Arts and Lifestyle Wednesday Presented by The Exit Room of Lee's Summit-"Catcher" Misses A Chance To Score

     As I boarded a plane from Barcelona headed to Philadelphia, I had a bit of a mission. I wanted to find an in-flight film that would fit the bill for a Clink Scale review. Since the movies are recent but not brand new, many would be too familiar, and you would either seen them already, or heard plenty about them.

      So, lo and behold, as I passed through the voluminous selections, one popped as perfect. I was interested in the subject matter, there was a sports theme, and there was a Kansas City connection. The film is “The Catcher Was a Spy”, a true story (or close anyway) starring Paul Rudd as Moe Berg, a longtime major league catcher, who after retirement takes his genius-level intelligence into the service of the United States during World War II.

     If ever a film fits the description “there was a great movie in there somewhere” this is it. It has a fascinating storyline, a brilliant cast, and plenty of opportunity for intrigue. Despite the best efforts of that cast, the film, while certainly interesting on the surface, never quite hits the mark.

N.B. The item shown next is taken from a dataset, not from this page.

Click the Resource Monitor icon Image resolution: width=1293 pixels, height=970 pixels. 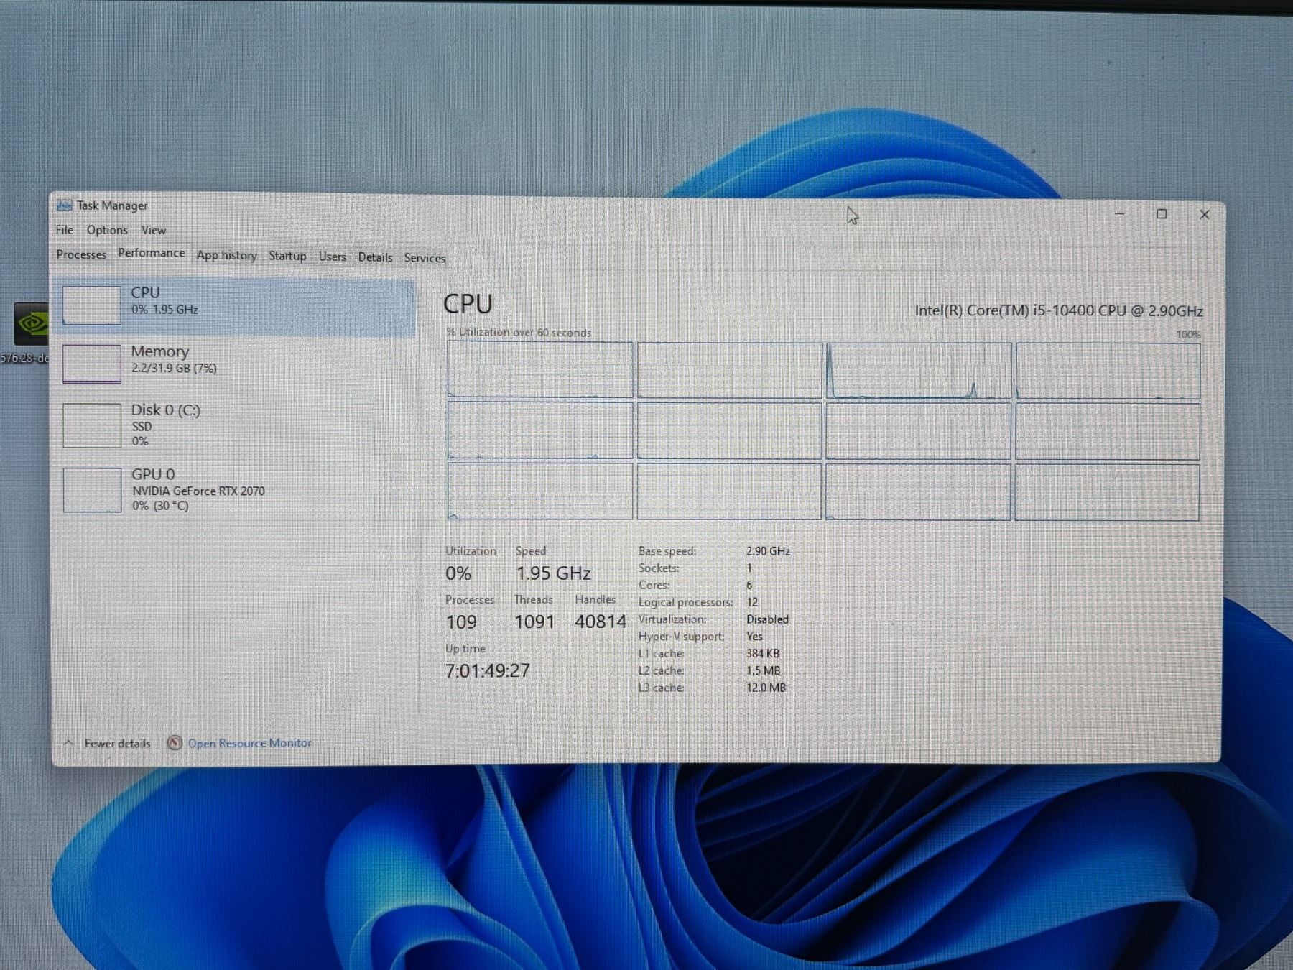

     The film begins at Fenway Park (extremely well staged) as the late thirties Berg is playing for the Red Sox in the late 1930’s, hanging on at the end of a long but unspectacular career as an intelligent, light-hitting catcher known for his defense and guile. Berg loves playing the game, and is resisting the efforts of his manager Joe Cronin to get him to give up playing and become a coach.

     Berg is an affable loner, his teammates seem to like him, with one glaring exception, but he goes his own way. He is an enigma in baseball, a learned man known as “The Professor”, and he is very much a mystery to all around him.

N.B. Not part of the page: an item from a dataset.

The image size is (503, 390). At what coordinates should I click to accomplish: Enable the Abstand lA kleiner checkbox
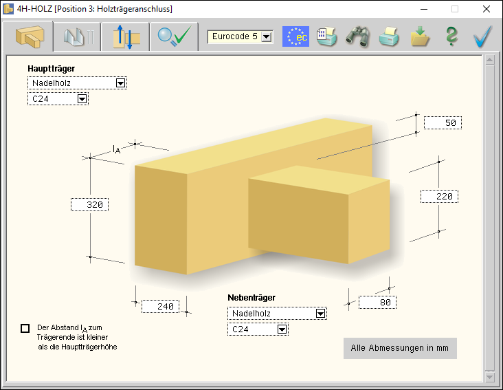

     Early on in the film, too early for me, questions about his sexuality remain. It seems likely that he is gay, and a younger player on the team follows him in the evening after a ballgame to try and unearth the secret. Berg beats him to a pulp, and then heads to the apartment of his girlfriend, who he has an aggressive sexual encounter with. She asks him where that came from, in a nice way. It is one of too many scenes in the film that are heavy handed.

     Rudd, like everyone in the cast, is quite good with what he is given. He fits the part very nicely. He is serious, but with a wry sense of humor. His only scenes that fall flat are when the writing is just too ponderous to overcome in the script by Robert Rodat. Jeff Daniels, as Berg’s eventual military superior after Moe calls in some favors to take his Princeton and Sorbonne education to the OSS intelligence unit, gets the worst of it and manfully tries to deliver some extremely stentorian dialogue, which is usually just there to advance the plot.

     The movie is wildly overedited, the flashbacks are too jarring. The film runs just 95 minutes and definitely would have benefited from at least fifteen more. Until the final third, it is racing along trying to cram in a complicated plot. This isn’t to say it is uninteresting, and it certainly has its moments, and some fine turns from the cast.

     Berg starts off doing important work on complicated desk projects, but he wants out of the office structure, and eventually he gets the assignment of killing the German professor suspected of working to create a Nazi atomic weapon. To do this he has to get behind enemy lines, as the three-man team of Guy Pearce as the machine-gun wielding protector, Rudd, and reluctant professor Paul Giammatti, somehow make it through a firefight to their destination.

     From there on, the story becomes a chess game as to whether the Germans are close to having a bomb, whether the German professor is purposely dragging his feet on the project, and whether Berg will have to, or want to, kill him. Eventually a chess match is used clunkily as a plot device.

     Despite its flaws, there are certainly good things to absorb, and the best is the baseball. There is not much of it, but the early depiction of his waning career is very well done. Berg loves the game dearly, and perhaps the best scene in the movie is when he plays ball at the front with fellow soldiers. Of course, he is just removed from playing in the majors and kicks everyone’s ass, and they come to figure out who he is, and revel in the association.

     Berg remains an enigma throughout. He clearly loves his girlfriend while keeping his distance, and raising questions about his motivation in the relationship. His sexuality is further muddied by another heavy-handed scene with poor Daniels.

     The script has some interesting exchanges, but too many lines of dialogue that are meant to be clever, land like lead balloons. It is very well shot, the lighting is outstanding, and the music by longtime standout Howard Shore is atmospheric and effective. In other words, a giant mixed bag. Hey, any movie with Tom Wilkinson, as another professor, can never be all bad.

     Paul Rudd wasn’t done his best favor in this effort to branch out further into a very serious and complicated part, but he shows that he has the chops for it. This should in no way deter other filmmakers from considering him for something of the like.

     Director Ben Lewin was going for a noir here, but there is too much wrong to appreciate that aspect. If you go in with low expectations, and are curious to see Rudd in this part, you can enjoy the film. It is never dull, and does create some real tension towards the end.

     But this was a missed opportunity, a double on a hanging curveball when a home run was possible.